Cellulose ether and at least one auxiliary additive,
The auxiliary additive is an additive composition of a skim coat mortar comprising at least one selected from the group consisting of starch, air entrainer, surfactant and dispersant. The method of claim 1,
The cellulose ether is an additive composition of a skim coat mortar comprising at least one selected from the group consisting of methyl cellulose, hydroxyethyl methyl cellulose, hydroxypropyl methyl cellulose, hydroxyethyl cellulose and ethyl hydroxyethyl cellulose. The method of claim 1,
The viscosity of the aqueous solution of 2% by weight of the cellulose ether, the additive composition of the skim coat mortar is 10,000 ~ 100,000cps value measured at 20 ℃ and 20rpm using a Brookfield viscometer. The method of claim 1,
The starch is an additive composition of a skim coat mortar comprising at least one selected from the group consisting of general starch and modified starch. The method of claim 4, wherein
The viscosity of the 10% by weight aqueous solution of the starch, the additive composition of the Schottcoat mortar is a value of 2,000 ~ 8,000cps measured at 20 ℃ and 20rpm using a Brookfield viscometer. The method of claim 4, wherein
The viscosity of the aqueous solution of 10% by weight of modified starch, the additive composition of the Schottcoat mortar is a value of 5,000 ~ 13,000cps measured at 20 ℃ and 20rpm using a Brookfield viscometer. The method of claim 1,
The content of the starch is additive composition of the Schemecoat mortar is 5 to 30 parts by weight based on 100 parts by weight of the cellulose ether. The method of claim 1,
The air entrainer additive composition of the Schottcoat mortar containing lauryl ethylene sodium sulfate (SLES: Sodium Lauryl Ethylene Sulfate) which is a petroleum surfactant component. The method of claim 4, wherein
The additive composition of the Schottcoat mortar of the HLB value of the lauryl ethylene sodium sulfate is 9-14. The method of claim 1,
The additive composition of the skim coat mortar is the content of the air entrainer is 1 to 10 parts by weight based on 100 parts by weight of the cellulose ether. The method of claim 1,
The surfactant is an additive composition of a skim coat mortar comprising at least one selected from the group consisting of anionic surfactants and nonionic surfactants. The method of claim 11,
The anionic surfactant is an additive composition of a skim coat mortar comprising at least one selected from the group consisting of sulfonates, sulfates, esters, amino acids and soaps. The method of claim 11,
The nonionic surfactant is a skim coat comprising at least one selected from the group consisting of ethoxylated compounds, alkanolamides, esters of polyhydroxyl compounds, ethylene oxide-propylene oxide block copolymers and amine oxides.
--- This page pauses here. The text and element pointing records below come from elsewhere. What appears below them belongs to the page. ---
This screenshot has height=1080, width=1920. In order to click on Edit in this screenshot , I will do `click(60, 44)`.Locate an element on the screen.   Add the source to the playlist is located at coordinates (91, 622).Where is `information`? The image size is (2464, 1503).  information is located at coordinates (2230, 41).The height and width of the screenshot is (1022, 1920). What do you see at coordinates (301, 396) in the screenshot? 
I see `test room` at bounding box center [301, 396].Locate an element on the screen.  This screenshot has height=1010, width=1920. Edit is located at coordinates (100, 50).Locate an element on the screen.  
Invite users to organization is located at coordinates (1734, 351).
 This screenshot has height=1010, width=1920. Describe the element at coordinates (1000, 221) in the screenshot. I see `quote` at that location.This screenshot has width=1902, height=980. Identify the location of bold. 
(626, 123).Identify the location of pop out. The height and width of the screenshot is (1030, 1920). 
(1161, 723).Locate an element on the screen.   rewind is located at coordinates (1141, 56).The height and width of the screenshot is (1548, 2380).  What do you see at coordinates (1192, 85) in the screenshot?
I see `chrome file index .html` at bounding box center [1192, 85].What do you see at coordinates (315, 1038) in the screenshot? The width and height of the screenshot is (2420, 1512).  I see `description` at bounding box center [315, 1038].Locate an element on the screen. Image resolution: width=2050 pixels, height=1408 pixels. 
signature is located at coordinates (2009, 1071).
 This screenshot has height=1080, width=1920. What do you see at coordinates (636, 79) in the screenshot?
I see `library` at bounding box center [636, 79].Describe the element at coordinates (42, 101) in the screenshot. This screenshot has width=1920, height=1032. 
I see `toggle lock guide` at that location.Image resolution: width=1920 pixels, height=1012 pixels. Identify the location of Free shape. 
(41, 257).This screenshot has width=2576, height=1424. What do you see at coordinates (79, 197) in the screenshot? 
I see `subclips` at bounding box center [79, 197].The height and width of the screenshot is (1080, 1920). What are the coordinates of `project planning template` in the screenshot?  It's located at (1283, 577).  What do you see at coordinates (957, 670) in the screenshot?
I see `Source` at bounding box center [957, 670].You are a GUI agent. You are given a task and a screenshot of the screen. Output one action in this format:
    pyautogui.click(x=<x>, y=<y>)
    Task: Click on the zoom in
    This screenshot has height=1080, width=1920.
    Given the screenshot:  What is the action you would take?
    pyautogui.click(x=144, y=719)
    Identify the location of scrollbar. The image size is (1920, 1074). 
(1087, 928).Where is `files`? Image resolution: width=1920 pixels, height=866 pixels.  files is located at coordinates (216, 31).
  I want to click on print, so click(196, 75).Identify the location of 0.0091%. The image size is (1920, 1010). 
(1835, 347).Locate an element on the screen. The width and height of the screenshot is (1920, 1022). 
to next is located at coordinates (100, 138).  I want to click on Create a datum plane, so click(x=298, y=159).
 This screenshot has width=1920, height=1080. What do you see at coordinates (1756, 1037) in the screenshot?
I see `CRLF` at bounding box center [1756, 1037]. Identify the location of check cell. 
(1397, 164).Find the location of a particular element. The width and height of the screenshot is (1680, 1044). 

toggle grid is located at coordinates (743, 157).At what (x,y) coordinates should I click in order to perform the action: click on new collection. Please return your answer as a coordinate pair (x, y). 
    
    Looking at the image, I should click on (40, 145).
Additive composition of mortar. The method of claim 1,
The content of the surfactant is 1 to 10 parts by weight of the additive composition of the skim coat mortar with respect to 100 parts by weight of the cellulose ether. The method of claim 1,
The dispersant is an additive composition of a skim coat mortar comprising at least one selected from the group consisting of a high performance AE water reducing agent and a high performance water reducing agent. The method of claim 1,
The content of the dispersant is 1-30 parts by weight of the additive composition of the skim coat mortar with respect to 100 parts by weight of the cellulose ether. Back cement; And
Schemecoat mortar composition comprising the additive composition according to any one of claims 1 to 16. The method of claim 17,
The content of the additive composition is a skim coat mortar composition of 0.01 to 10 parts by weight based on 100 parts by weight of the cement.